▸ **Problema a resolver**
Retome o texto sobre o desvio da verba da Ancine pelos canais internacionais e escreva o que vem depois da última frase dele.

▸ **Texto da página**
· · · · · · ·
Thursday, 21 de November de 2024 ISSN 1519-7670 - Ano 24 - nº 1315

Dinheiro brasileiro, fraude importada

A Folha de S.Paulo publicou matéria (‘Verba da Ancine é usada para decoração’, sexta, 29/10) sobre a concessão, pela Ancine, de 300 mil reais do dinheiro público para que o canal internacional People & Arts realizasse no Brasil um episódio de um reality show sobre decoração (aqui, com o título ‘Enquanto você não vem’). O reality show está há muito tempo na grade do canal. O tal episódio foi dirigido por um argentino e editado na Argentina.

O assunto é grave e na verdade espelha uma grande distorção que ocorre há mais de dois anos. Os recursos a que a matéria se refere provêm do artigo 39 da Medida Provisória 2228-1. Em linhas gerais, esse artigo dá às programadoras internacionais de TV por assinatura a prerrogativa de ficarem isentas da taxação de 11% sobre suas receitas (Condecine, Contribuição Para o desenvolvimento da Indústria Cinematográfica) em troca da aplicação de 3% desse total na co-produção de obras nacionais.

É o único instrumento que existe para o incentivo sistemático à produção de obras brasileiras para televisão (não contando, portanto, os eventuais editais de produção do Ministério da Cultura). É também uma forma ágil e desburocratizada de incluir, ainda que embrionariamente, a produção brasileira em algumas das mais de 200 redes internacionais que são distribuídas no Brasil para assinantes brasileiros.

Fraude pouco original

O que vem ocorrendo, no entanto, é que as programadoras internacionais estão em grande medida muito mais interessadas em burlar a lei do que em avaliar de que maneira podem se beneficiar dela com a diversificação de sua programação – usando, para isso, um incentivo legítimo dado pelo Estado brasileiro.

Essa burla é feita de várias maneiras. A mais comum é usar produtoras brasileiras como testas-de-ferro para produzirem (usando o dinheiro que seria destinado à realização de obras originais brasileiras) o que já faz parte do seu orçamento de produção, com dinheiro bom de suas receitas.

Foi precisamente o que ocorreu no caso denunciado pela Folha. Há bem pouco que possa ser feito pela Ancine e quase nenhuma responsabilidade dela em episódios dessa natureza. A agência apenas examina, tecnicamente, as propostas enviadas pelas produtoras, a partir de contatos já feitos entre essas produtoras e as programadoras. Não interfere no conteúdo e nem poderia fazê-lo, porque isto seria uma ingerência indevida. Sabe da fraude e em alguns casos consegue contê-la. Isso aconteceu no ano passado, por exemplo, quando uma produtora brasileira chegou ao extremo de apresentar um projeto de criação de vinhetas promocionais para uma rede estrangeira. Mas na maior parte das vezes a Ancine não tem como evitar a fraude anunciada.
· · · · · · ·
▸ **Informações fornecidas**
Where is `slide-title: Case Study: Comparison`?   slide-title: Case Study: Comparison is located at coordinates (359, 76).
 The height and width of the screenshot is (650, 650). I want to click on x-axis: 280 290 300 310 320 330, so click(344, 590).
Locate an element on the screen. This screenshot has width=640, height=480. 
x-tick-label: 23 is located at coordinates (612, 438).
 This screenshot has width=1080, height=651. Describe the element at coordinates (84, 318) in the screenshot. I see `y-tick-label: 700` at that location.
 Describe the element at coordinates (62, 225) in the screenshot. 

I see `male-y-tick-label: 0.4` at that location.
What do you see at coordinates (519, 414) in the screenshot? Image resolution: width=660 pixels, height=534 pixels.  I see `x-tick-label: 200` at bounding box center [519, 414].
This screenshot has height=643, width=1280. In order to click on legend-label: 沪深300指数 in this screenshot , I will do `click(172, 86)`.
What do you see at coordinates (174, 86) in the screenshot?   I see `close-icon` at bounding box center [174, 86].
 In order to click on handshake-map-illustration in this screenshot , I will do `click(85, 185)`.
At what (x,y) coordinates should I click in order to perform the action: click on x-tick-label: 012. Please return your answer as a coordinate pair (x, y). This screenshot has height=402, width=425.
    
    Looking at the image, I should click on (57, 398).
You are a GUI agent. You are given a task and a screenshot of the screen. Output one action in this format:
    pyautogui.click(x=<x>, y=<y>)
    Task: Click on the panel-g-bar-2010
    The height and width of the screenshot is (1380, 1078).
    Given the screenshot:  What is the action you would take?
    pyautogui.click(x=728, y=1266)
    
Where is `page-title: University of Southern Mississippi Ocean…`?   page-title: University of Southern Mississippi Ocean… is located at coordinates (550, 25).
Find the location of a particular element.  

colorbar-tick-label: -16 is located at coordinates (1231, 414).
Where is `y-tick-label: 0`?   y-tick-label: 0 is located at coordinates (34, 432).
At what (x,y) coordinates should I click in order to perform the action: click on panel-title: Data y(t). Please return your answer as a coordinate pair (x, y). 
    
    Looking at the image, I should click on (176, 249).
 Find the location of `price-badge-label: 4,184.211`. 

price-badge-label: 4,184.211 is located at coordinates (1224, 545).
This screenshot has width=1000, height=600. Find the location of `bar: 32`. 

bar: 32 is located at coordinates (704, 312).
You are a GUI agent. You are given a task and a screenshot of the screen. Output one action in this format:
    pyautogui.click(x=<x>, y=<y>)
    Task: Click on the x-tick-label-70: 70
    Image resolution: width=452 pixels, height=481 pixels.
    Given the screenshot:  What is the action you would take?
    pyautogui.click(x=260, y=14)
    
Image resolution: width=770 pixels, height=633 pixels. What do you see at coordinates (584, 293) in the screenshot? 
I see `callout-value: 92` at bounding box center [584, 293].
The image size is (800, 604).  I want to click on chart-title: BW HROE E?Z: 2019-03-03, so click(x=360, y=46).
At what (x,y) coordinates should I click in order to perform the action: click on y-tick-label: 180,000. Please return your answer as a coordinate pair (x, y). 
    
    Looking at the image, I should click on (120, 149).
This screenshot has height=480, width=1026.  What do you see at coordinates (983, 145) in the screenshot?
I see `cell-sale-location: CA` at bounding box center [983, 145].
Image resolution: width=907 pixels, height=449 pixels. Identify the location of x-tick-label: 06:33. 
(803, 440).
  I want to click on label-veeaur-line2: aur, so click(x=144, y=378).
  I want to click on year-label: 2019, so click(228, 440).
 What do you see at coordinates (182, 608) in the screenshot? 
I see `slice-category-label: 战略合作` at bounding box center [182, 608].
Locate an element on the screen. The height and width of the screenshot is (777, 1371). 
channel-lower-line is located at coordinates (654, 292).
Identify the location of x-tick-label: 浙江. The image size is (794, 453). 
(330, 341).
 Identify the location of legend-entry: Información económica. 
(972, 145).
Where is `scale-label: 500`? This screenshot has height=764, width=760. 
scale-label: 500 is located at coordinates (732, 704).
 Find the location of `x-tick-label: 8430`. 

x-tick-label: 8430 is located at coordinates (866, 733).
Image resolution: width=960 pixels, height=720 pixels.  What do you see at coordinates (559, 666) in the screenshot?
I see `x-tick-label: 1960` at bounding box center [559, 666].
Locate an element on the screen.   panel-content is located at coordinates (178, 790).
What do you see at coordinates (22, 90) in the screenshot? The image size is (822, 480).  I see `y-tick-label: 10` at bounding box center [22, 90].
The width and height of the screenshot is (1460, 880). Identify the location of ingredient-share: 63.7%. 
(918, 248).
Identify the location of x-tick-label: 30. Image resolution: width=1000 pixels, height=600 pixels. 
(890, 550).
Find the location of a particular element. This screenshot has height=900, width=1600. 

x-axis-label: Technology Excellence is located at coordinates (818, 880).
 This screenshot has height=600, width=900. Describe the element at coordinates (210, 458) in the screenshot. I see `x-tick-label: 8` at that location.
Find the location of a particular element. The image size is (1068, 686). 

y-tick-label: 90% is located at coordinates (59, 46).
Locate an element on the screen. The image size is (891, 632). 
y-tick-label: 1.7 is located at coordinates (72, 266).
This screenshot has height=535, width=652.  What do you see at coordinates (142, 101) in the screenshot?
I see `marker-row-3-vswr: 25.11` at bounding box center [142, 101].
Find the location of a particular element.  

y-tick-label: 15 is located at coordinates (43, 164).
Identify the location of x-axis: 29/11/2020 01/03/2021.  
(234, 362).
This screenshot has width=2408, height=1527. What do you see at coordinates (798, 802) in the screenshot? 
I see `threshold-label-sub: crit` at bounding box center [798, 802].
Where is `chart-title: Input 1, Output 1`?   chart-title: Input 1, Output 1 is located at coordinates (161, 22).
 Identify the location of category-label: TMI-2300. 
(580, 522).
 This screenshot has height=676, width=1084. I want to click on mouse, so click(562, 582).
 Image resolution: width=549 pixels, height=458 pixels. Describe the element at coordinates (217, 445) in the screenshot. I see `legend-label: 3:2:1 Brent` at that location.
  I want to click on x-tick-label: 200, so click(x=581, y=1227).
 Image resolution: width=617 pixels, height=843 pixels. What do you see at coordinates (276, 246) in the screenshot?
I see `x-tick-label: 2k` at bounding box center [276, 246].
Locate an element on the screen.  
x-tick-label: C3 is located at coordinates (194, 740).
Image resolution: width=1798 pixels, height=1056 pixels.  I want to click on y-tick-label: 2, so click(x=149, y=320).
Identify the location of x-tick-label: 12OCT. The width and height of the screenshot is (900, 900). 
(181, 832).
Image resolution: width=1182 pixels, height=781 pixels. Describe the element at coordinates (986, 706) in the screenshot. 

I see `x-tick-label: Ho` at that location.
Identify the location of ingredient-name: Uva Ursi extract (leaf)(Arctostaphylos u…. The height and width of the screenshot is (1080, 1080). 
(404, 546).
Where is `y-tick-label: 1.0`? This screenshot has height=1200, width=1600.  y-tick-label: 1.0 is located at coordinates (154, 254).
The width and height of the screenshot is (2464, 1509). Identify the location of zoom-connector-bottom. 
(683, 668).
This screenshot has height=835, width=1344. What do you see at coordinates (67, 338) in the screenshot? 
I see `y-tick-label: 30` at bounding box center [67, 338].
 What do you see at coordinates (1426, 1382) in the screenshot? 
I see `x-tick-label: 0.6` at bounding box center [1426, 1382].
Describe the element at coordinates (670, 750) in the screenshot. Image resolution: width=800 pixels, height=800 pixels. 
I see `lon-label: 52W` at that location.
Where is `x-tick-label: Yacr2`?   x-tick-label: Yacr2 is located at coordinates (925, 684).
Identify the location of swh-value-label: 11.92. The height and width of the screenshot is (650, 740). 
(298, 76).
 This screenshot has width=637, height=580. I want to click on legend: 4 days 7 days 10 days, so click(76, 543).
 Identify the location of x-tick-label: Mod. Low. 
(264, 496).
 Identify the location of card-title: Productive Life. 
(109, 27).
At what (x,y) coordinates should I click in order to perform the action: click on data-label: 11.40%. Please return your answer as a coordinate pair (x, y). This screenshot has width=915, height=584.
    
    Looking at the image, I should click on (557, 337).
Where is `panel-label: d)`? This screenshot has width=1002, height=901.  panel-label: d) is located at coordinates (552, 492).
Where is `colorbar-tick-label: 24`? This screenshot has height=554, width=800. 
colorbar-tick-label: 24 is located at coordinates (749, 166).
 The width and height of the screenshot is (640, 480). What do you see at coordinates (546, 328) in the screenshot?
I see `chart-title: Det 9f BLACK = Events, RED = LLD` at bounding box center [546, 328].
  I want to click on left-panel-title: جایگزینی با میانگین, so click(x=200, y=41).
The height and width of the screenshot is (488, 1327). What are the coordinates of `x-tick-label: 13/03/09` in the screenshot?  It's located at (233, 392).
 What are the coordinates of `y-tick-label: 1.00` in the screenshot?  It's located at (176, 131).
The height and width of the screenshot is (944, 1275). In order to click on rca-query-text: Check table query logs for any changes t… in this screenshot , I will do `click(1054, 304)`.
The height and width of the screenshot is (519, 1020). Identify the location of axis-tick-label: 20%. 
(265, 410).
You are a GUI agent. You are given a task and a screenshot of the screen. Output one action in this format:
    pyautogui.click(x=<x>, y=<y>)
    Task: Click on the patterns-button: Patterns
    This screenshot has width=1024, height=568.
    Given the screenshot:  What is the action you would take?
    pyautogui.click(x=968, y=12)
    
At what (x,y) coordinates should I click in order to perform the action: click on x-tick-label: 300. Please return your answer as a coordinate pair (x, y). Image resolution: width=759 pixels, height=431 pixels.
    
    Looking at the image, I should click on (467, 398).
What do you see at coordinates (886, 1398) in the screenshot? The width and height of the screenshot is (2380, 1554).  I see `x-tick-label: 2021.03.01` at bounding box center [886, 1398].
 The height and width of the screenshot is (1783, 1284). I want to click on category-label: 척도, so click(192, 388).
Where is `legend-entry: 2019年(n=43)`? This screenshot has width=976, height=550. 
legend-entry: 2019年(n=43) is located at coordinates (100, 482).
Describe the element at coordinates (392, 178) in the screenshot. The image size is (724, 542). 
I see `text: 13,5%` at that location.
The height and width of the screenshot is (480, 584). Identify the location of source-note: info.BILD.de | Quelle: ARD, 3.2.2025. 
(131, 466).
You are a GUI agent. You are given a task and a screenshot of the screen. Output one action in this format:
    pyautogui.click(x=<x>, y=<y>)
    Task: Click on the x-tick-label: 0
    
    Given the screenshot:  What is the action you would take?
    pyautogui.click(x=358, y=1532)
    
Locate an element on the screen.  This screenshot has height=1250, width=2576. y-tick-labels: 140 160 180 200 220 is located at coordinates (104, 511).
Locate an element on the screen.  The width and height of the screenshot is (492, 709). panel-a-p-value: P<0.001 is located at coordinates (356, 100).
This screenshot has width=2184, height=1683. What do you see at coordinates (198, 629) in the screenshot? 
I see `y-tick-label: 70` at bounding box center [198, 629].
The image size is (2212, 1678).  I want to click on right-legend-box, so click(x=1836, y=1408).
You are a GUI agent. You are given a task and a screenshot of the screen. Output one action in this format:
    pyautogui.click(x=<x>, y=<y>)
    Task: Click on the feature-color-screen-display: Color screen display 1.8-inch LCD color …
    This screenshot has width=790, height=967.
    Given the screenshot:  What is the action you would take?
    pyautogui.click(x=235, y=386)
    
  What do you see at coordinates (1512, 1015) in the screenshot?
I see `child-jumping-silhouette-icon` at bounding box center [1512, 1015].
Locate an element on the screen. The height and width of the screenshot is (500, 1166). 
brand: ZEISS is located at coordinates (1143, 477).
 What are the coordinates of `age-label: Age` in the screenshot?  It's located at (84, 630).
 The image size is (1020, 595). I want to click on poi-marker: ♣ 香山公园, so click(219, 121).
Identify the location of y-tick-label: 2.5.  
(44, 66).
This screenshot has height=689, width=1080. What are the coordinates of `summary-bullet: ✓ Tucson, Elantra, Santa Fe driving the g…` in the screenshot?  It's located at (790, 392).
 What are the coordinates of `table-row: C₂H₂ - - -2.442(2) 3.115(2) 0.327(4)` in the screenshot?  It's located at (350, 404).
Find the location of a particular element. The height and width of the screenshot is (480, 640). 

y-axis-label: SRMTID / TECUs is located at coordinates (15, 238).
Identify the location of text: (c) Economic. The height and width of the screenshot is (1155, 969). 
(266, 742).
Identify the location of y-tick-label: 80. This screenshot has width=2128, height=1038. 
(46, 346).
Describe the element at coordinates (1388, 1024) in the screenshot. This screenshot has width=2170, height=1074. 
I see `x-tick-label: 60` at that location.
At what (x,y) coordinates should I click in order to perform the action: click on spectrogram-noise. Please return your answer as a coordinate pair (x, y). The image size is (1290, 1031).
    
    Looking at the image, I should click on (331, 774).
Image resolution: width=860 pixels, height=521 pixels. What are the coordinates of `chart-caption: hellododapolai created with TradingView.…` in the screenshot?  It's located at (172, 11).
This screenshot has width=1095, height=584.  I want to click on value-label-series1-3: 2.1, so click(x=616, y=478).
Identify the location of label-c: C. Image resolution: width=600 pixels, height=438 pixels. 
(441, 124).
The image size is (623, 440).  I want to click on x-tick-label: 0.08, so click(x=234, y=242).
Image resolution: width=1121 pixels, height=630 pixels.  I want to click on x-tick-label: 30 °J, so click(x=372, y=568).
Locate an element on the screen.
· · · · · · ·
▸ **Resposta à tarefa**
O resultado é a má aplicação do melhor dispositivo que se fez até agora no Brasil para criar produção brasileira para as redes internacionais de TV por assinatura. O artigo 39 gerou no ano passado 17 milhões de reais. Destes, quase 13 milhões de reais foram colocados por uma única rede (HBO) em dois únicos projetos brasileiros. Os outros 4 milhões de reais foram divididos por 14 outros projetos. Pelo menos dois destes incorrem no mesmo tipo de fraude que foi denunciada agora: não constituem propostas originais dos produtores, mas uma forma de as programadoras substituírem recursos próprios que seriam colocados em suas produções normais, pela utilização do dinheiro público brasileiro com este fim.

Arrogantes e fechadas

Quando se institui instrumentos como o do artigo 39, isso não acontece para que se tente criar qualquer tipo de ingerência ou controle sobre a programação de qualquer rede de televisão. A problema começa no fato de que as redes internacionais são internacionais apenas para vender programação, mas não para comprá-las. Elas simplesmente não costumam operar com programação internacional, exceto em raríssimos casos – tão raros que viram notícia em jornais.

Isso não é justo com os assinantes, muito menos com os produtores, e está longe de colaborar para a identidade cultural dos países que elas alcançam (que constituem praticamente todos os países do mundo). Tal não se dá por falta de condições das fontes de produção na maioria desses países, mas por puro preconceito.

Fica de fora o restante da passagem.